At SAP, diversity and inclusion — and specifically culture and identity — are about honoring the many voices who bring diversity of thought to inspire our innovation.
SAP is made up of more than 88,500 employees representing over 150 nationalities, and it is the unique perspective of each person that makes us a dynamic organization and enables us to better serve our increasingly diverse customer base.
We recognize that a commitment to diversity and inclusion needs to be multi-faceted, which is why SAP focuses on four specific areas we see as critical to our sustainable, long-term success: Gender Intelligence, Cross-Generational Intelligence, Differently Abled People, and Culture and Identity.
We are very proud of what we have accomplished at SAP North America, including our efforts to increase women in leadership positions. In 2017, we reached our goal in North America to have 30 percent women in leadership roles, and we are committed to continue growing that number in the region. The growth of women in leadership all the way up to our two board appointees has elevated the culture at SAP and further underscores our commitment to an inclusive corporate environment. However, as important as it is to celebrate our progress it’s equally important that we recognize there is still a lot of work to be done.
In the technology industry in the U.S., there are many groups represented at significantly lower rates in the workforce. African Americans and Latinos are vastly underemployed compared to other ethnicities, according to the Equal Employment Opportunity Commission.
In 2016, as part of the White House Tech Inclusion Pledge, SAP promised in the spirit of transparency to annually publish data and progress metrics on the diversity of our technology workforce. To honor that commitment, today we are addressing the low representation of underrepresented minorities at SAP and among tech companies in general. While we are not behind most peers, as an established leader we have a responsibility to serve as an example and we are committed to setting an industry-wide precedent for the growth of underrepresented minorities.

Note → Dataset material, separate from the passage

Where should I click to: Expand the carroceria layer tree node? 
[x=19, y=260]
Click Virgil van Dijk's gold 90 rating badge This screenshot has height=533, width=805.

To do this, SAP is working with organizations like Culture Shift Labs, The GEM Consortium, National Action Council for Minorities in Engineering, and Project 99 to address professional development and inclusiveness of African American, Latino, Pacific Islander, and Native American talent. SAP is working closely with Delaware State University on Project Propel, an initiative dedicated to enabling historically black colleges and universities (HBCUs) and other minority-serving institutions across the U.S. to build the next generation of technology talent. We also recently sponsored HUE Tech Summit for Women of Color and are sponsoring an upcoming National Black MBA Association Women’s Symposium later this month.
Additionally, in partnership with Stanford University’s School of Engineering, the “SAP Engineering Scholars” program supports summer research fellowships for underrepresented talents and our “Design for Educators” initiative uses design thinking to align talent development with the needs of the industry. Both programs are successfully entering their second year. Internally, we implemented workshops to educate colleagues of all ethnicities on gaining strategies for collaboration and development, embracing our differences, and living our SAP values. Building bridges, not silos, across every area of our workforce will ensure that we continue to foster the inclusive culture that we remain committed to at SAP.
We will continue to share more information on our progress as we endeavor to build a workforce that reflects the communities where our customers and partners live and work. In sharing our journey, we hope to realize our vision of creating a truly inclusive environment for all. We hope to change mindsets and to set new standards for our industry and others as we reach more diversity and inclusion milestones. We look forward to sharing our progress.
DJ Paoni is president of SAP North America.